La paralisi dell’euro

In una giornata nera iniziata con la notizia del declassamento del debito italiano da parte di Standard & Poor’s – che per quanto atteso e quindi già scontato dai mercati, un suo peso ce l’ha – e proseguita con lo spread trai nostri Btp e i bund tedeschi volato a 400 punti e con i credit default swaps (cds), ossia i contratti con cui gli investitori si assicurano contro il fallimento di un Paese, balzati al massimo storico di 520 punti, ieri l’unica consolazione ci è venuta dai cinesi. Sì, proprio i grandi protagonisti di quel processo di globalizzazione che ha tagliato le gambe a buona parte dell’economia europea, hanno tenuto a far sapere che ci penseranno loro a sostenere il Vecchio Continente e la sua fragile costruzione monetaria comune: “abbiamo sempre fiducia nell’Eurozona, sosteniamo le misure adottate dai paesi Ue e continuiamo a vedere nell’Europa uno dei principali mercati per i nostri investimenti”. Insomma, la Grecia ormai ad un millimetro dal default e gli altri paesi in crisi, Italia in testa, mettono in forse non solo la tenuta ma l’esistenza dell’euro, ma la Cina comprando i titoli dei debiti pubblici europei, così come ha fatto negli Stati Uniti, può essere la ciambella di salvataggio che Bce e governi continentali non riescono ad essere più di tanto. L’eurosistema, infatti, è pressoché paralizzato da un infinito ping-pong tra i governi dei paesi in difficoltà – che non vogliono pagare i prezzi politici dei risanamenti, e che quando acconsentono a misure drastiche lasciano le cose a metà (vedi la manovra di corto respiro che dopo un indecoroso balletto l’Italia ha varato) – e l’accoppiata del rigore Bce-Germania, a sua volta divisa tra falchi e colombe, e comunque priva di strumenti coercitivi per obbligare chi si è preso degli impegni a rispettarli. I tedeschi si considerano formiche che non vogliono più pagare il conto delle cicale che hanno vissuto al di sopra delle possibilità. Ma avrebbero un danno enorme dai default di paesi i cui titoli sono nei portafogli delle loro banche, e ancor di più dal fallimento dell’euro.
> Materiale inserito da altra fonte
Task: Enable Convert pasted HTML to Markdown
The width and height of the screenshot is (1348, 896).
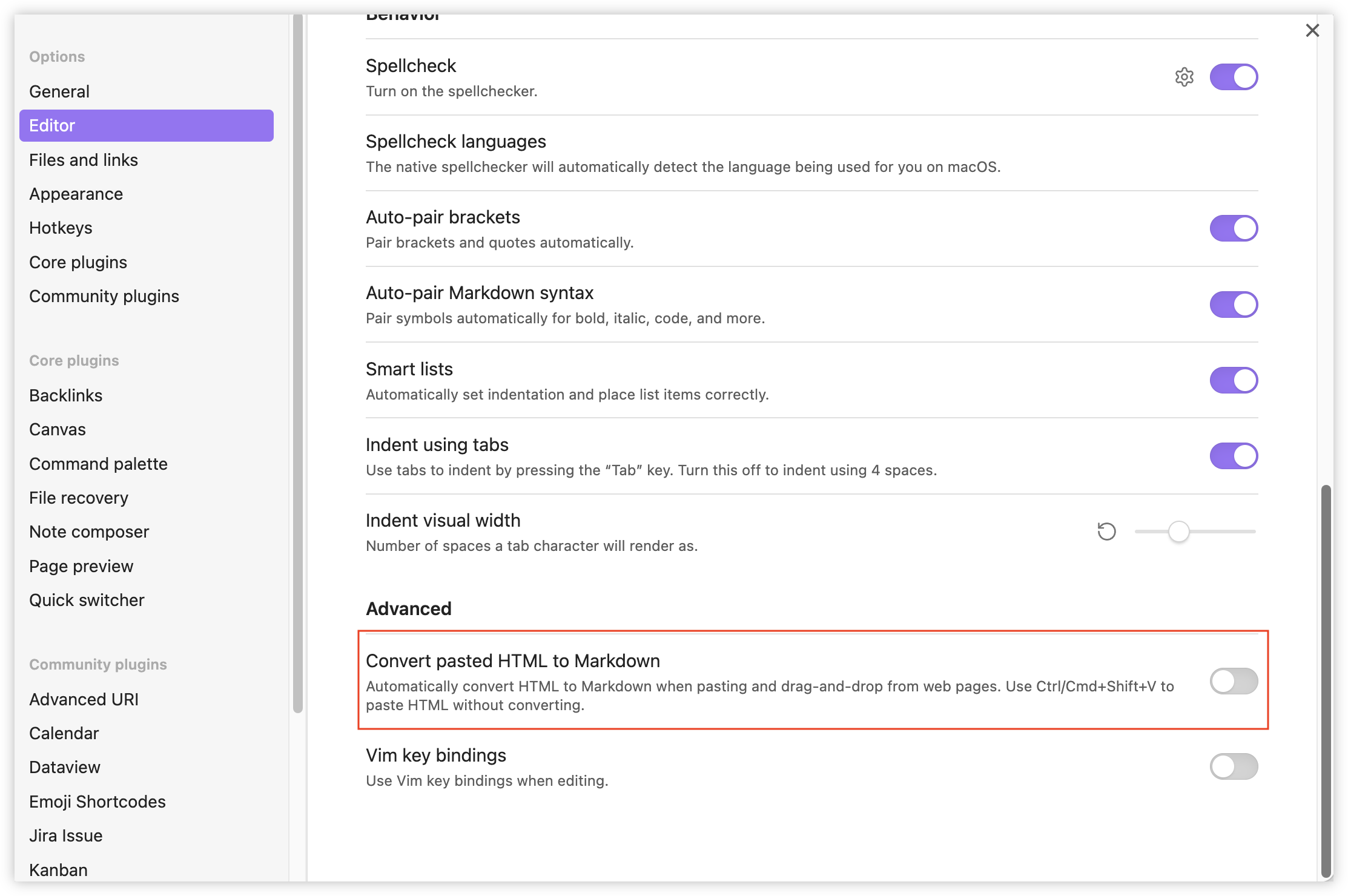Action: click(x=1234, y=680)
Greci, portoghesi, italiani e spagnoli hanno accettato i diktat sulle politiche di risanamento che devono fare, ma stentano ad andare fino in fondo e fanno affidamento sul fatto che la Bce sostengano i loro titoli di Stato comprandoli sul mercato secondario come ha fatto questa estate.
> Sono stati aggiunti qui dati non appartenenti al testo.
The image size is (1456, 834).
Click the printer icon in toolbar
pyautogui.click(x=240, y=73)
Senza un accordo vero, la moneta unica è davvero in pericolo, e farne dipendere la sopravvivenza dai cinesi non sarebbe comunque la soluzione.
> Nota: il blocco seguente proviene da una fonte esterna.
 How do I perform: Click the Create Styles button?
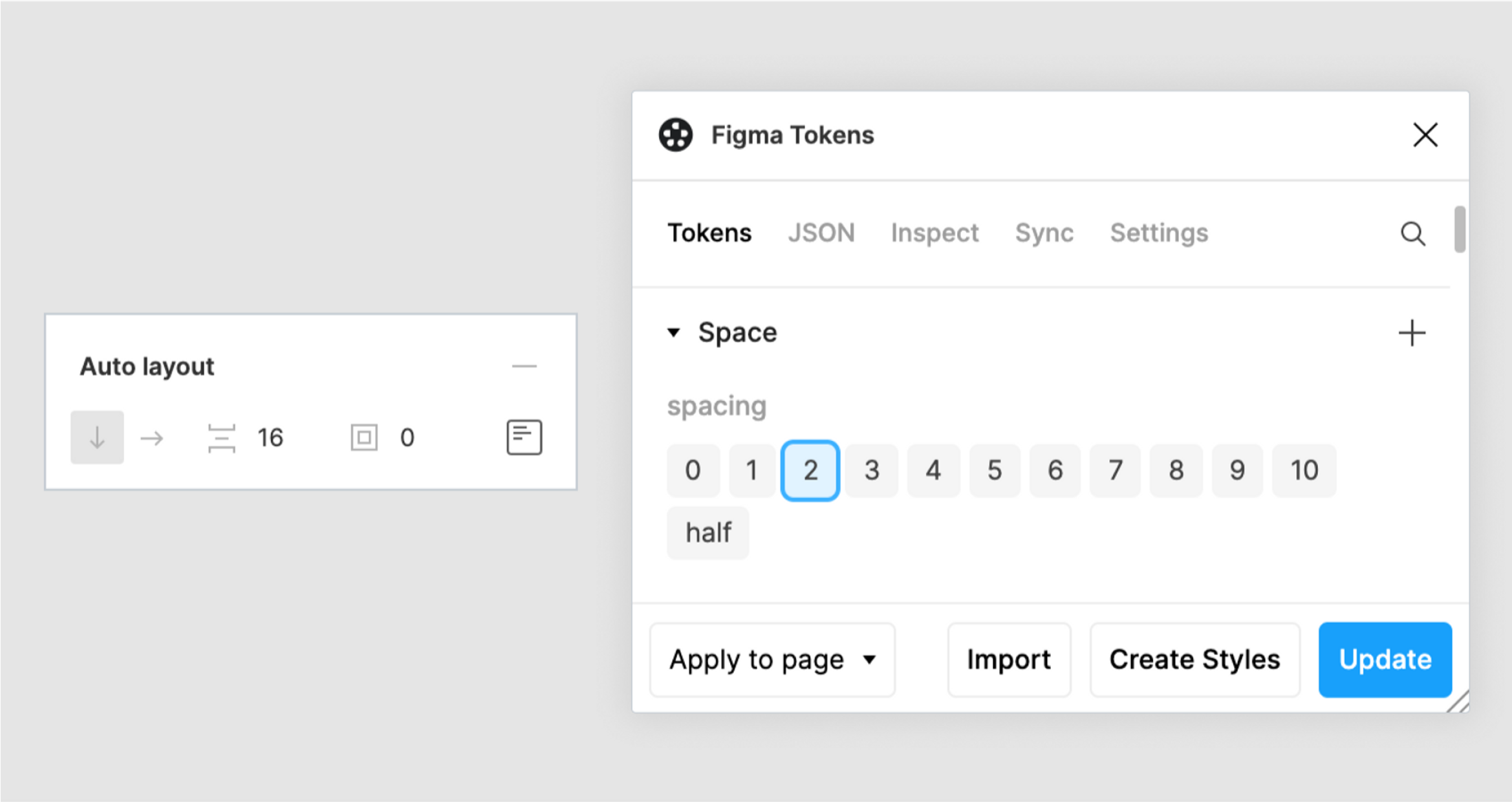coord(1194,660)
Come uscirne? Nel brevissimo, spostando l’obiettivo delle politiche di rigore dai deficit, che richiedono misure congiunturali di fatto recessive, ai debiti, che consentono provvedimenti strutturali coniugabili con politiche di investimento e sviluppo. Nel breve-medio, cominciando a costruire quello stato federale, gli Stati Uniti d’Europa, che doveva essere fatto insieme all’euro e la cui mancanza è il motivo vero della intrinseca debolezza della moneta unica. Troppo difficile? E allora rassegniamoci. I cinesi fanno comodo, ma alla fine sono solo un palliativo.